MORIARTY: I know. Well, listen, it is a lot of therapy, and it’s also being in scenarios that are conducive to getting out of my own head and being with others. What happens with me is I’m very introverted and I get cyclical in my thinking. My favorite thing that I ever experienced, I went to Joshua Tree and was like, “Oh, all my issues have just shrunk.” So it’s being in nature, but also therapy. I’m definitely still learning and I’ve not nailed it. The dark days when I come home and my nervous system’s fried, that is a state that I tend to not be able to transcend to the degree that I would like to yet.

HUNT: I did one part where I had a ring on, the Irish Claddagh ring, and I would show up to work and the heart would be facing out. And then I got home and I flipped it. That’s such a small thing, but it’s as much about doing the ritual as it is about what it means.

MORIARTY: You do that for every job that you feel like has an energetic weight on you?

HUNT: I think so, yeah. Light a candle, blow it out, or turn around three times. There’s something to it, something that says I’m going in and then I’m coming out. What are you excited about as you wrap up your show? What do you want to make sure you do next year?

MORIARTY: Oh my gosh. Honestly, I think about this a lot right now, because I’m aware of something ending, which is so rare in general. I’ve been thinking more about what this role has forced me to do, which is to walk the talk.
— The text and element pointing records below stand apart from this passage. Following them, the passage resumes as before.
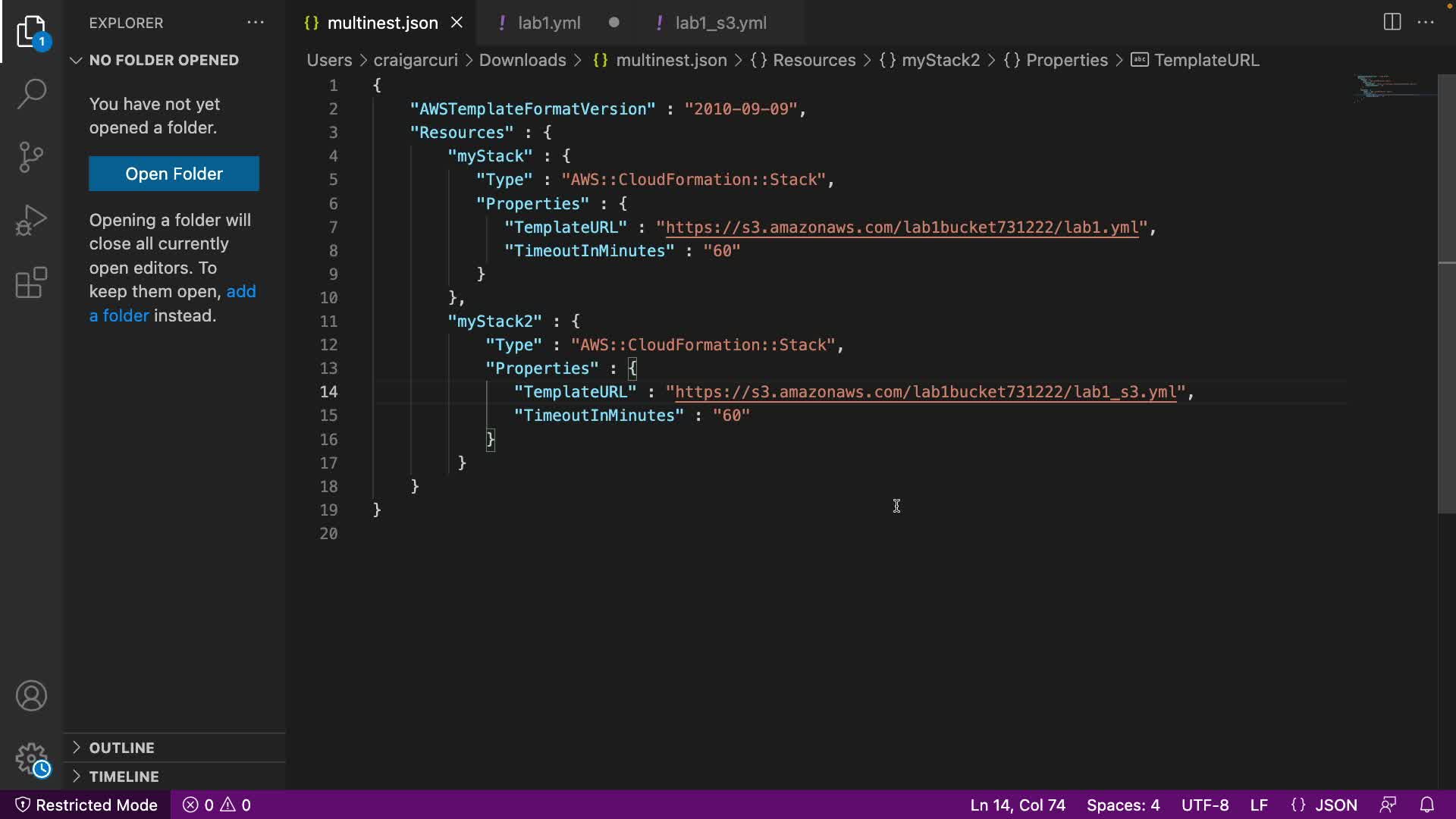Click Restricted Mode shield indicator
1456x819 pixels.
pos(86,805)
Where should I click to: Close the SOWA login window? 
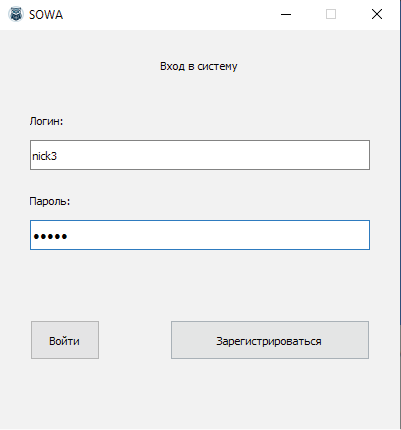click(x=377, y=14)
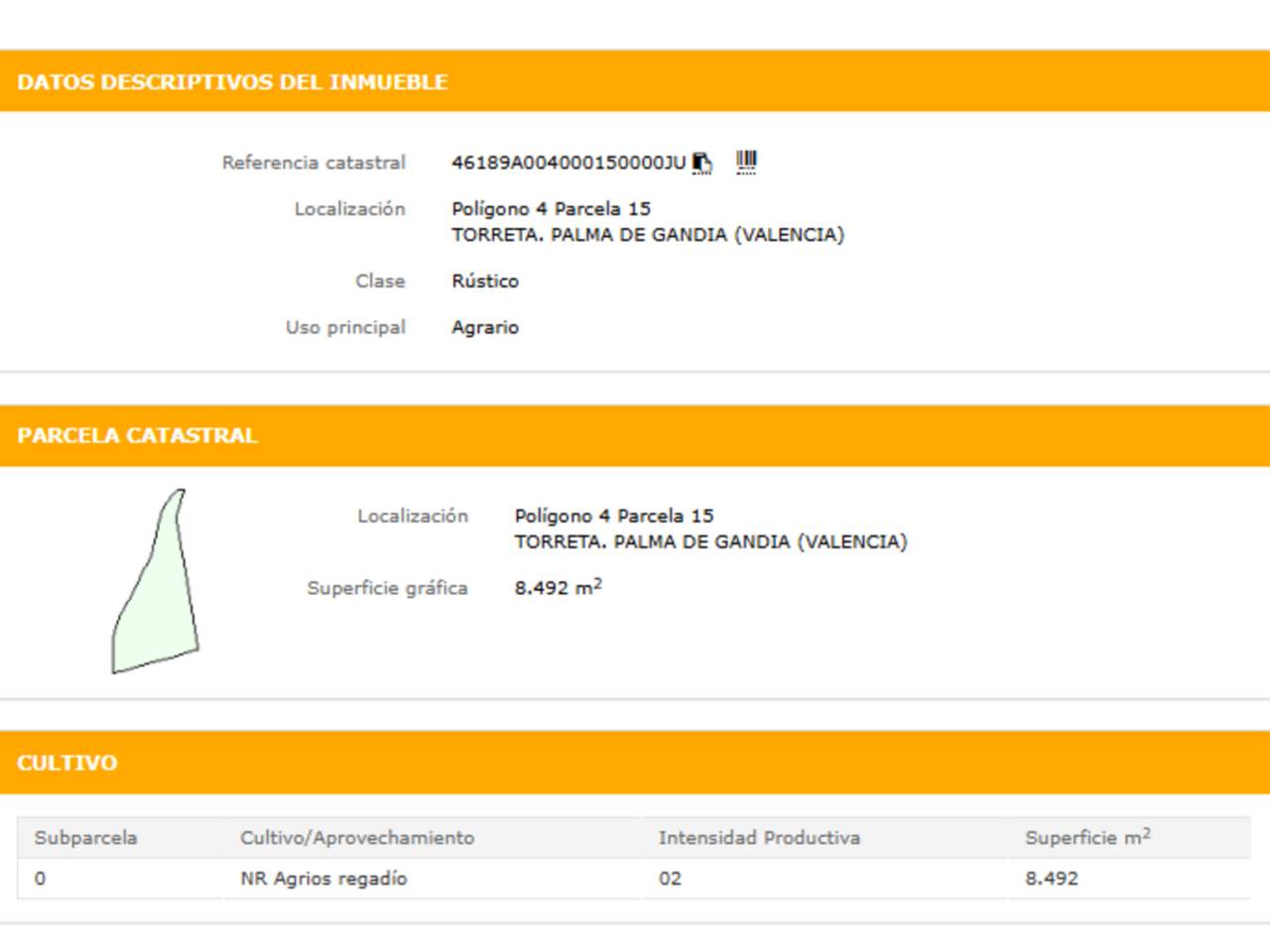
Task: Click the barcode icon beside the reference
Action: click(x=746, y=162)
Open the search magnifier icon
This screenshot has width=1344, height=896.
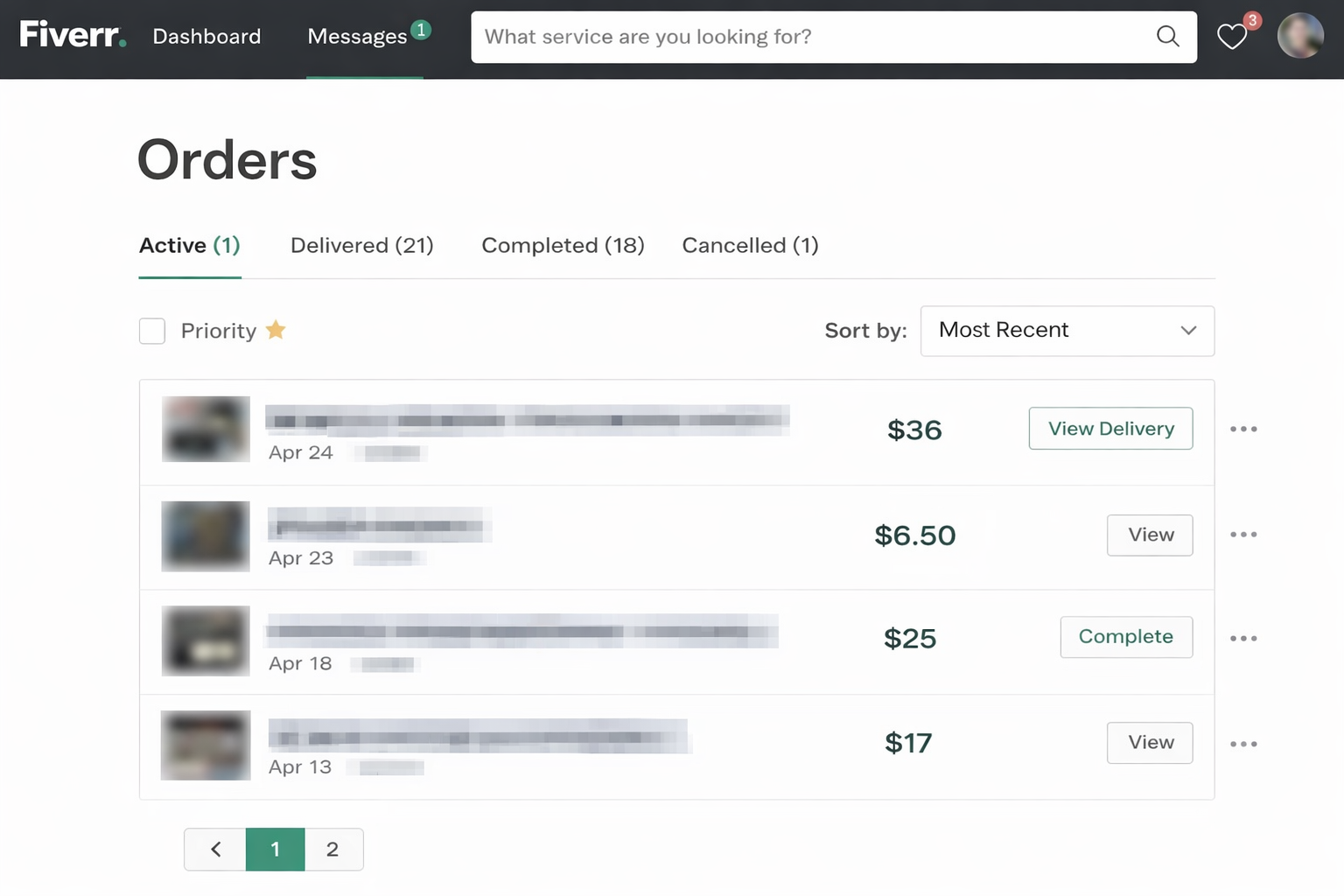(1167, 37)
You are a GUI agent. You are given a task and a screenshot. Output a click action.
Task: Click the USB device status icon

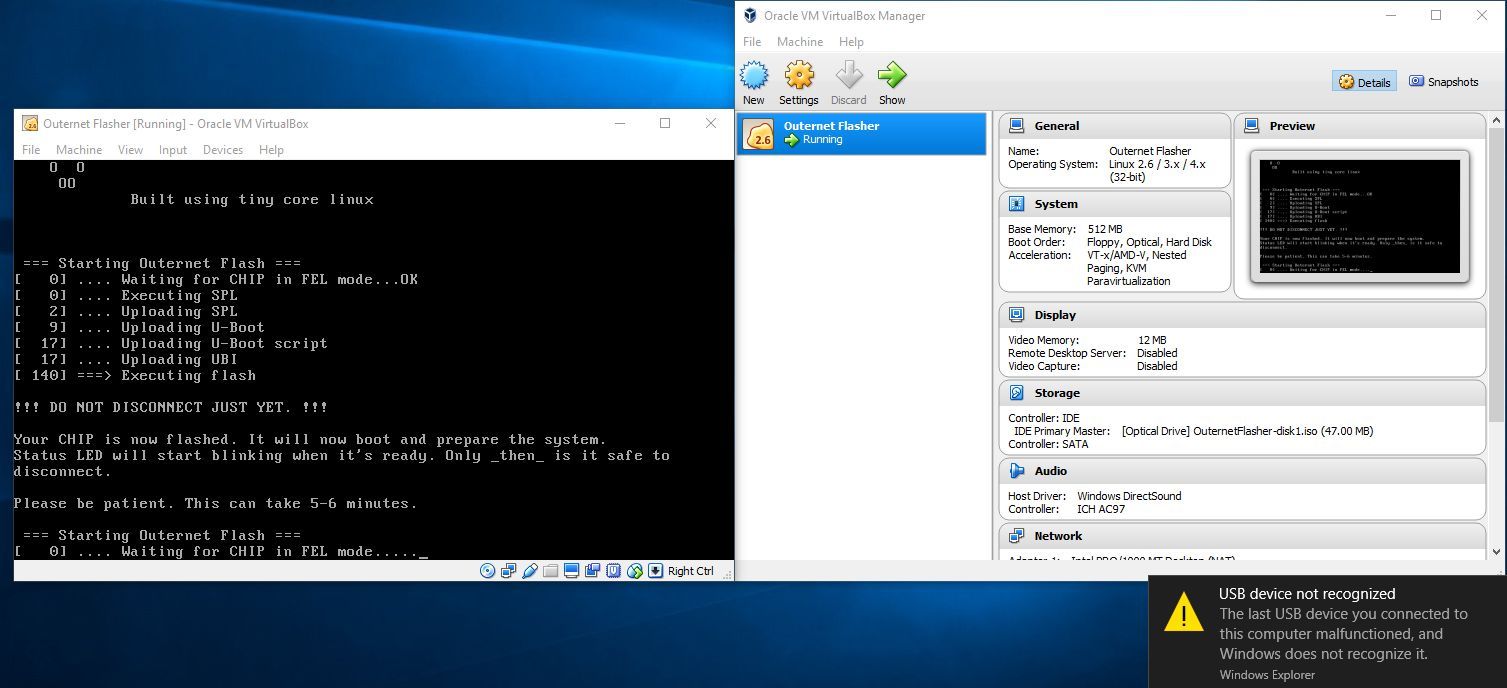[530, 571]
There are certain values that this role is aligned with that I share, and it’s made me have this weird ability to benefit from the character in my own personal life. But so often as actors, we’re conditioned to think about the next thing. That’s the place we live in. So I’m learning to decondition myself and be present in a way that I’ve never been before, and I think it’s only going to be magnified when we go back. I know it’s the final season. I’m excited to hopefully do things that I don’t know I’m going to be able to do. I love stunt work, I love feeling strong in that way. I love that cathartic moment where you get to punch something and you train for it and you get it right. But I can feel content right now and present. How often do you get that as an actor? I’m excited that I have the opportunity to feel these feelings, and I feel that every day, which I have never felt before. I’ve always felt this obsession with what’s next, like I’m reaching for the next rung on the ladder. I don’t need to feel that right now.

HUNT: So, being present…

MORIARTY: Being present. And it sounds like a trivial thing to be excited about, but it’s not. You know what it is? It’s a testament to my lack of ability to be present previously. That’s something I’m not taking for granted.

HUNT: That seems like a good place to end. Namaste.

MORIARTY: Namaste. I appreciate you.